Single by Lil Tjay
- Released: January 1, 2020
- Length: 3:50
- Label: Columbia
- Songwriters: Tione Merritt; Placido Diego Elson; Levi de Jong;
- Producers: Dovgh; Woodpecker;

Lil Tjay singles chronology
| "Go In" (2019) | "20/20" (2020) | "Valentino (Remix)" (2020) |

Music video
- "20/20" on YouTube

= 20/20 (song) =

2020 single by Lil Tjay

"20/20" is a single by American rapper Lil Tjay, released on January 1, 2020, by Columbia Records.

==Composition==
The song begins with a piano introduction for about 40 seconds, before "precise bass and skittering percussion" plays in the instrumental with Lil Tjay beginning his verse. He sing-raps about his newfound fame and his desire to maintain the success of his rap career.
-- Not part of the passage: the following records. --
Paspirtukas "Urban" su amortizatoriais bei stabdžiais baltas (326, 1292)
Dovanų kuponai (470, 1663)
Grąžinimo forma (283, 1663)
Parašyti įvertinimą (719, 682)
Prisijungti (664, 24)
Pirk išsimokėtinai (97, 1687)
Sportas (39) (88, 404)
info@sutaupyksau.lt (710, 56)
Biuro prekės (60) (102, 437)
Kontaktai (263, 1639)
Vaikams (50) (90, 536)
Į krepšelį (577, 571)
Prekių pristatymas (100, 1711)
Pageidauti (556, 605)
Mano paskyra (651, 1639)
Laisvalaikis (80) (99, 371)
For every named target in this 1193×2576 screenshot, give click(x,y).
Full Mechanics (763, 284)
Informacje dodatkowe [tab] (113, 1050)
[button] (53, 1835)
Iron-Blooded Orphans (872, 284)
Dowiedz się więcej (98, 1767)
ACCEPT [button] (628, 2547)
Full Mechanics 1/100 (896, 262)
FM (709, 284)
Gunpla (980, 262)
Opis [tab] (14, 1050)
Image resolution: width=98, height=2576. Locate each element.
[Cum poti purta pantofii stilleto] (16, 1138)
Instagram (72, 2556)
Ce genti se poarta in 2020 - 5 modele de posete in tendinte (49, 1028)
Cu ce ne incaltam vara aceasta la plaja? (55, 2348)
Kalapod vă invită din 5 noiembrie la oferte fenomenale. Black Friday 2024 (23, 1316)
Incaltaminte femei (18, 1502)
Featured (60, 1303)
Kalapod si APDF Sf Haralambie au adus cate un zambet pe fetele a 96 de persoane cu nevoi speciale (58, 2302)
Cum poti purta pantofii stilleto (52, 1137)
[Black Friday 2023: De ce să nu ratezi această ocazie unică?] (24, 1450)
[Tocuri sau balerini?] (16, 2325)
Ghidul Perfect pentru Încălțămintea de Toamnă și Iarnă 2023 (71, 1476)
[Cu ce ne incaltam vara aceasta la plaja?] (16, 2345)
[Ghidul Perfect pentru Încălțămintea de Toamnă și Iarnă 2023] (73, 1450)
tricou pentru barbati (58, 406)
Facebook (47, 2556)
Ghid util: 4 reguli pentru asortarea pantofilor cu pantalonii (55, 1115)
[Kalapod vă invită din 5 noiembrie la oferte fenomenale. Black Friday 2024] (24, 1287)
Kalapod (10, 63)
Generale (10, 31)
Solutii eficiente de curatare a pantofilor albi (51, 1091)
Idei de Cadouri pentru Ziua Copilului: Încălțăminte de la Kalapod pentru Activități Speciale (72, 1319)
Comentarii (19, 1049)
He also shouts out to Jay-Z and repeatedly sings, "I'mma soon be the greatest."

==Critical reception==
Mitch Findlay of HotNewHipHop praised the song, writing that "The hypnotic instrumental provides a relaxing backdrop, and Tjay's flow remains sharp without invading the space."

==Music video==
A music video for the song was released on February 4, 2020. Directed by Sophie Caraan, it sees Lil Tjay in Miami via private jet, being chauffeured in expensive car and in a private yacht with his friends.

==Charts==

| Chart (2020) | Peak position |
|---|---|
| Canada Hot 100 (Billboard) | 64 |
| New Zealand Hot Singles (RMNZ) | 24 |
| US Billboard Hot 100 | 94 |
| US Hot R&B/Hip-Hop Songs (Billboard) | 44 |

==Certifications==

| Region | Certification | Certified units/sales |
| United States (RIAA) | Platinum | 1,000,000^{‡} |
^{‡} Sales+streaming figures based on certification alone.